BEGIN READING TEXT
Everything else the Levermans tried had already failed. By turning to the courts, they joined a fast-growing number of fearful and frustrated California home- owners who hope litigation will allow them to hold onto the American dream — maybe at a lower monthly mortgage cost, maybe just for a while longer until the inevitable foreclosure.
In the last five years, the number of foreclosure lawsuits filed in federal court in California has ballooned — like an exploding adjustable-rate mortgage — from only 29
statewide in 2005 to nearly 1,400 last year.
Many such lawsuits also are filed in state courts, which don't track the numbers or the outcomes.
The striking increase in suits against lenders reflects the difficulty many with underwater mortgages are having in getting loan modifications, either through the government program or the banks themselves.
But some experts say the lawsuits don't work as well as they did 18 months ago, and never were an easy bet in California.
Even if a lawsuit doesn't ultimately succeed, it can sometimes significantly delay the loss of a home. Some suits contend the lender reneged on a promise of a loan modification, as in the Levermans' case. Others argue lenders screwed up the foreclosure process. Among the most frequent claims: During the overheated housing boom, the bank did not properly disclose the terms of the loan, the borrower never really qualified, but got a loan anyhow.
If there are grounds for a lawsuit, 'it definitely buys time,' said Hayward attorney Glen L. Moss.
END READING TEXT
SHORT PROBLEM 1: Reproduce the passage of the foreclosure lawsuits text between "Many such lawsuits" and "a loan anyhow.", inclusive.
SHORT PROBLEM 2: Proceed with the text on California foreclosure lawsuits, continuing from its final sentence.
BEGIN EXTRACTED RECORDS
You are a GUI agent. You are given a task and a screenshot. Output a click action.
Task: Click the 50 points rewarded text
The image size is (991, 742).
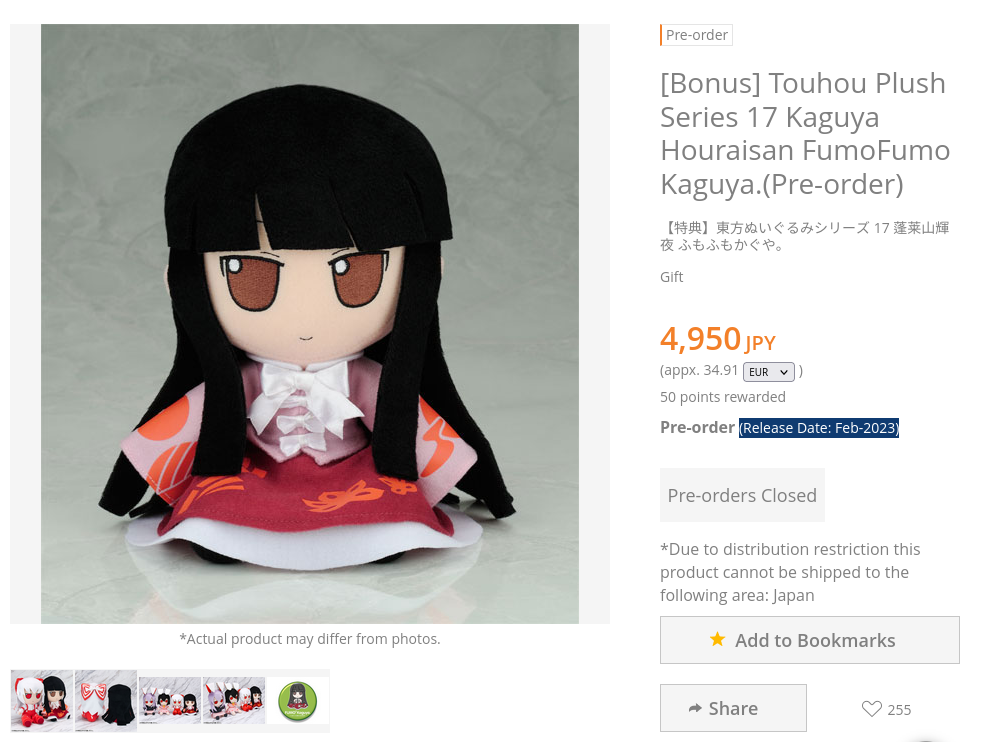click(x=723, y=397)
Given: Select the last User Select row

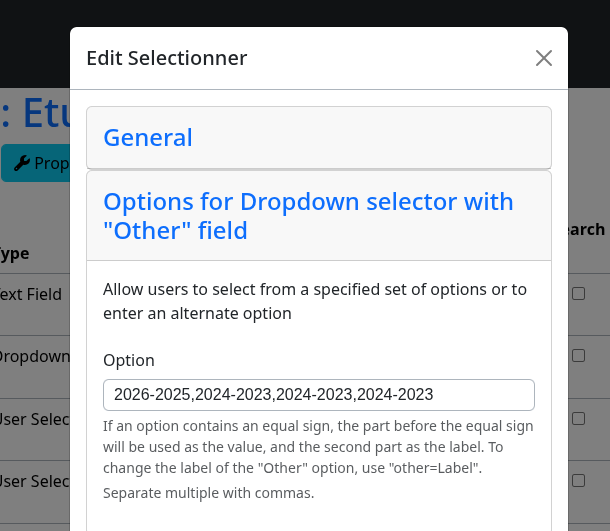Looking at the screenshot, I should (x=35, y=482).
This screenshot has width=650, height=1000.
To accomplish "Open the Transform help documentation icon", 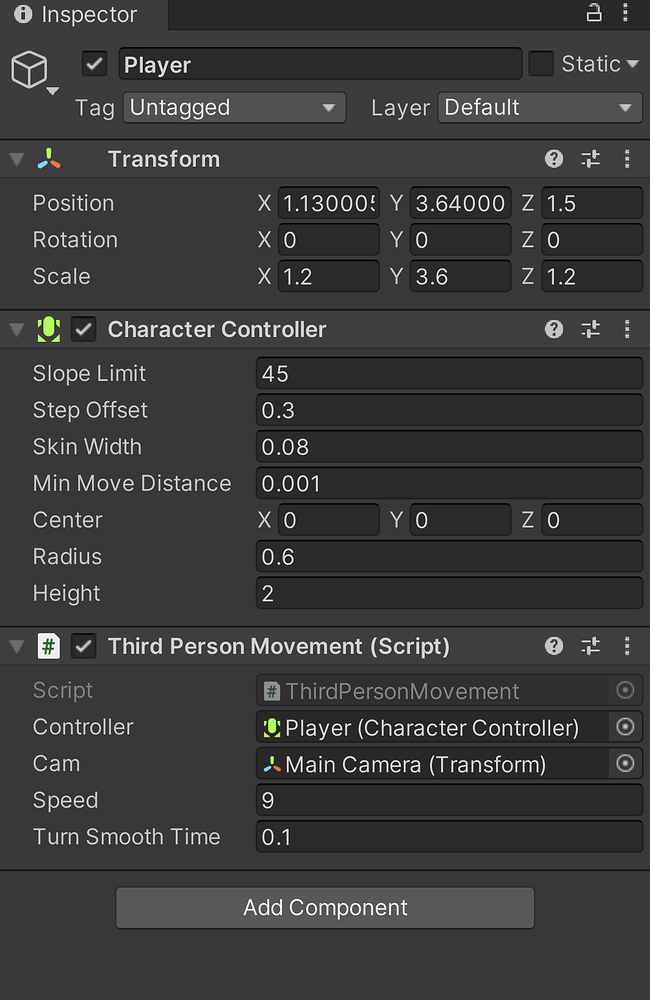I will 553,159.
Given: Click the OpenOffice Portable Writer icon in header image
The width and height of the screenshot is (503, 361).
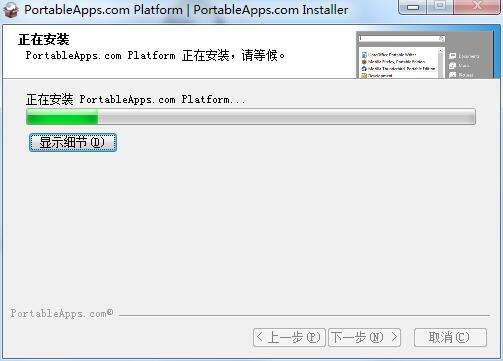Looking at the screenshot, I should pos(364,55).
END EXTRACTED RECORDS
WRITTEN REPLY 1:
Many such lawsuits also are filed in state courts, which don't track the numbers or the outcomes.
The striking increase in suits against lenders reflects the difficulty many with underwater mortgages are having in getting loan modifications, either through the government program or the banks themselves.
But some experts say the lawsuits don't work as well as they did 18 months ago, and never were an easy bet in California.
Even if a lawsuit doesn't ultimately succeed, it can sometimes significantly delay the loss of a home. Some suits contend the lender reneged on a promise of a loan modification, as in the Levermans' case. Others argue lenders screwed up the foreclosure process. Among the most frequent claims: During the overheated housing boom, the bank did not properly disclose the terms of the loan, the borrower never really qualified, but got a loan anyhow.

WRITTEN REPLY 2:
Yet judges are quicker to dismiss cases as they get more familiar with the complex laws, banks are more reluctant to settle them, and the federal court here is the only one in the nation that requires some homeowners to put up a portion of what they borrowed before certain lawsuits can be heard.
Attorneys familiar with the 4-inch-thick set of federal rules on lending also warn that fragile homeowners are easy prey for unscrupulous or ill-informed lawyers. California enacted an emergency law in October preventing attorneys from taking advance fees for loan modifications, but the State Bar is investigating more than 500 lawyers for loan modification fraud.
Some California Democratic legislators are trying to get a law passed that probably would reduce the number of lawsuits by requiring mediation between borrowers and lenders before a foreclosure can proceed.
California has the nation's fourth-highest foreclosure rate after Florida, Nevada and Arizona. Several other states have passed similar programs, including Nevada. But the bill faces strong opposition from mortgage bankers.
Legal battles
On a street of bland ranch houses just west of Highway 101, the Levermans' three-bedroom, $655,000 home stands out with its jaunty orange and terra cotta paint job and immaculate yard studded with animal figurines.
'For me, it's my palace even though it's old,'' said Leverman, who speaks little English.
To make the initial monthly payments of about $2,500, her husband and sons worked long hours as cooks. But in 2008, her husband lost his job and her sons' hours were cut back, just as the variable-rate mortgage payment shot up to $4,353.
The increase shocked Leverman, who'd signed the English-only documents without understanding the terms. The family then wasted $6,500 on three loan modification 'experts' who didn't accomplish anything.
The last straw was when Litton Loan Servicing refused to grant them a permanent loan modification, claiming their third trial payment was late — even though they had a Western Union receipt showing it arrived on time. An attorney for Litton did not respond to requests for comment.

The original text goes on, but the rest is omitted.